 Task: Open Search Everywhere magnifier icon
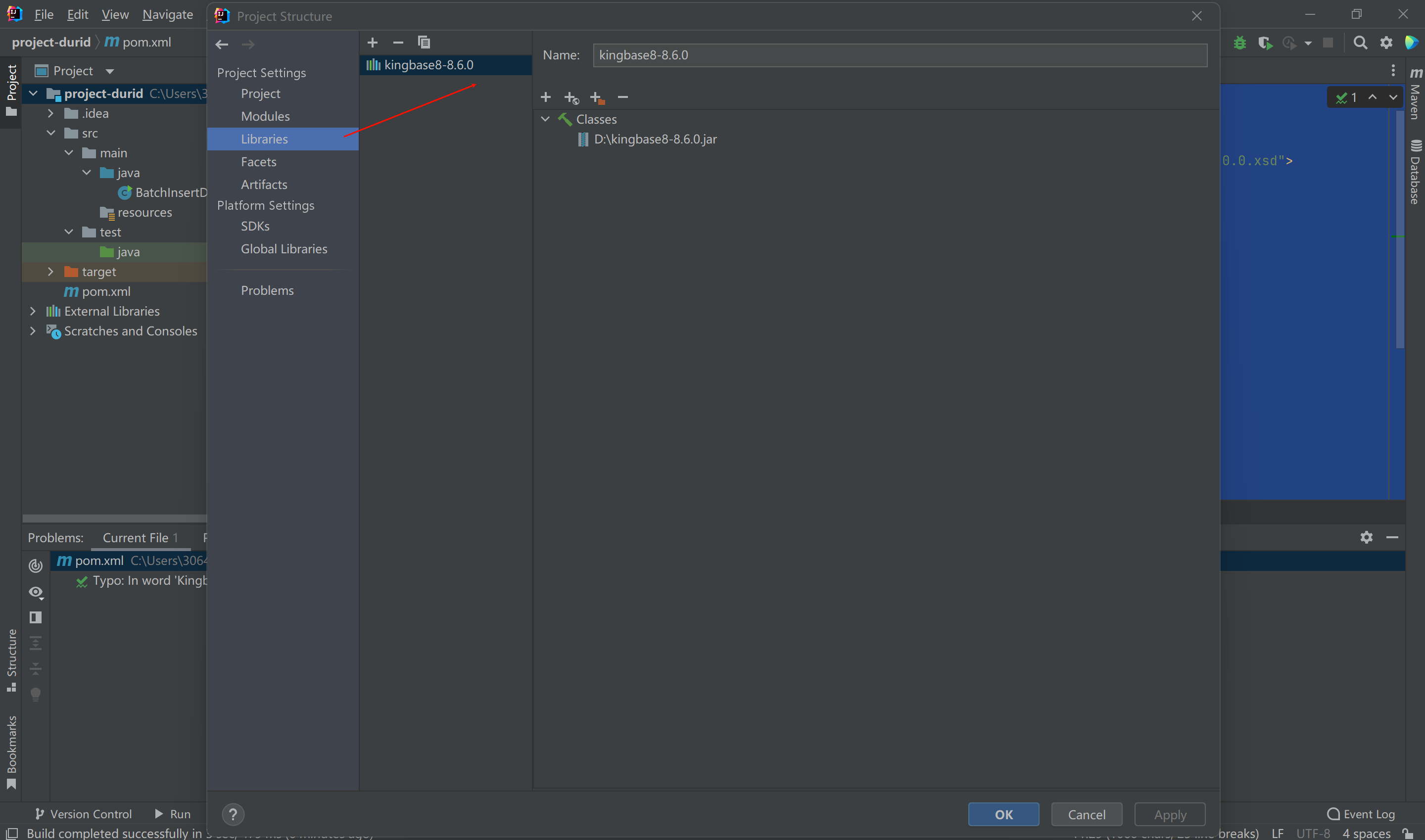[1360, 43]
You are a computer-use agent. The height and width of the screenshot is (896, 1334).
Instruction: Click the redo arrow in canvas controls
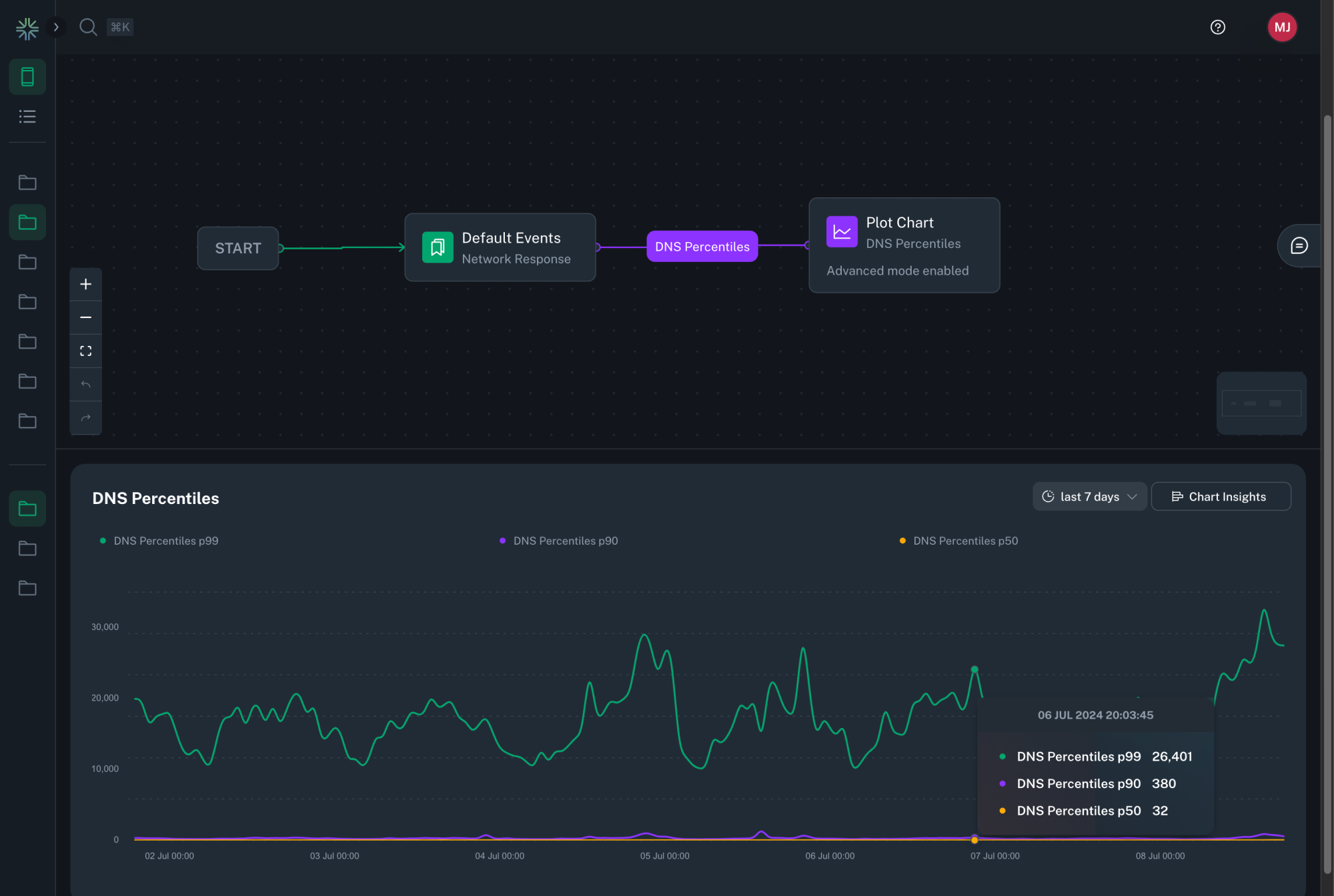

==

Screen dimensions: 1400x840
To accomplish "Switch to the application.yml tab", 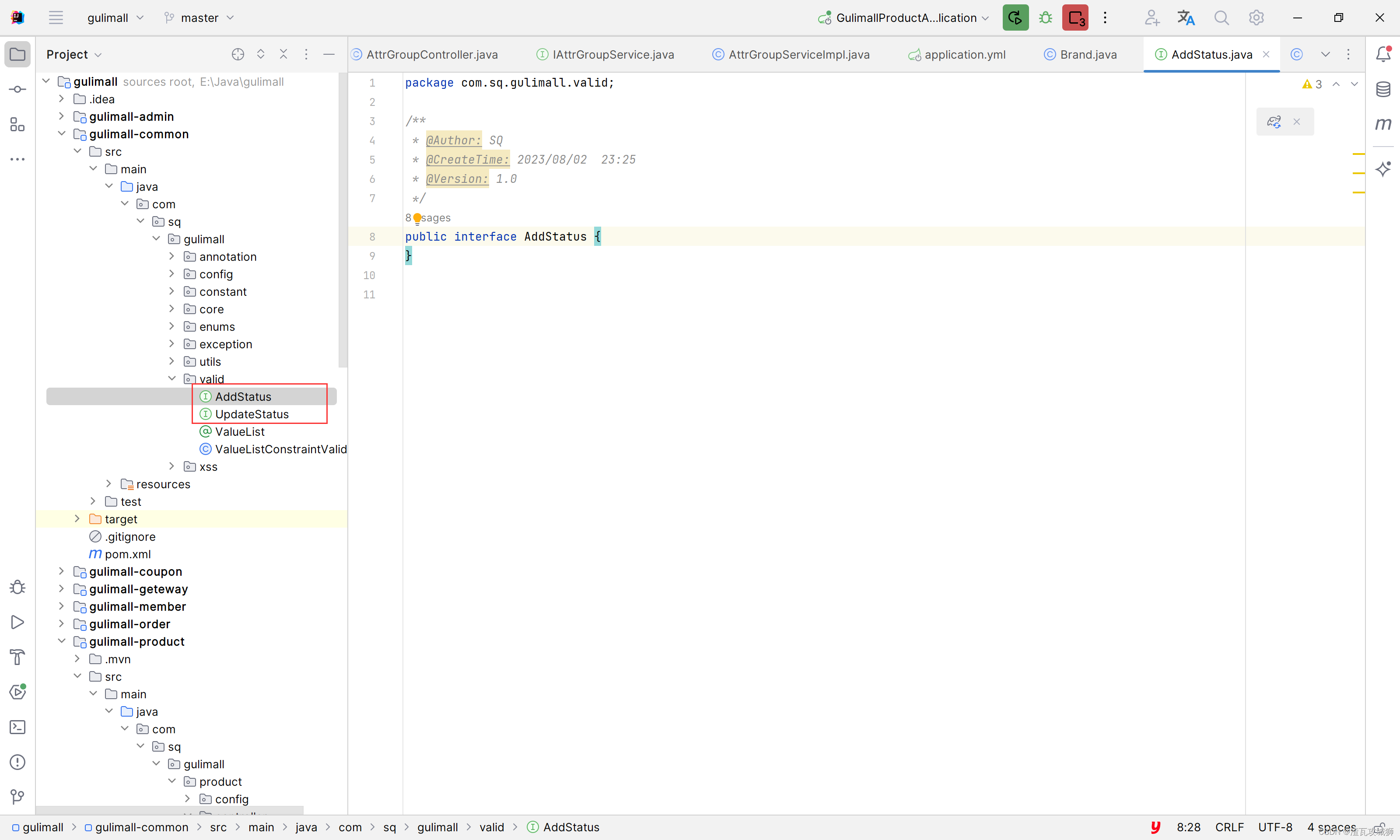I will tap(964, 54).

• **TASK**
Could you retype exactly the lines above, starting at the line that contains "You are a computer-use" and ending at the line that contains "Instruction: Click the", and nothing more?

• **SOLUTION TO THE PROBLEM**
You are a computer-use agent. The height and width of the screenshot is (896, 1334).
Instruction: Click the redo arrow in canvas controls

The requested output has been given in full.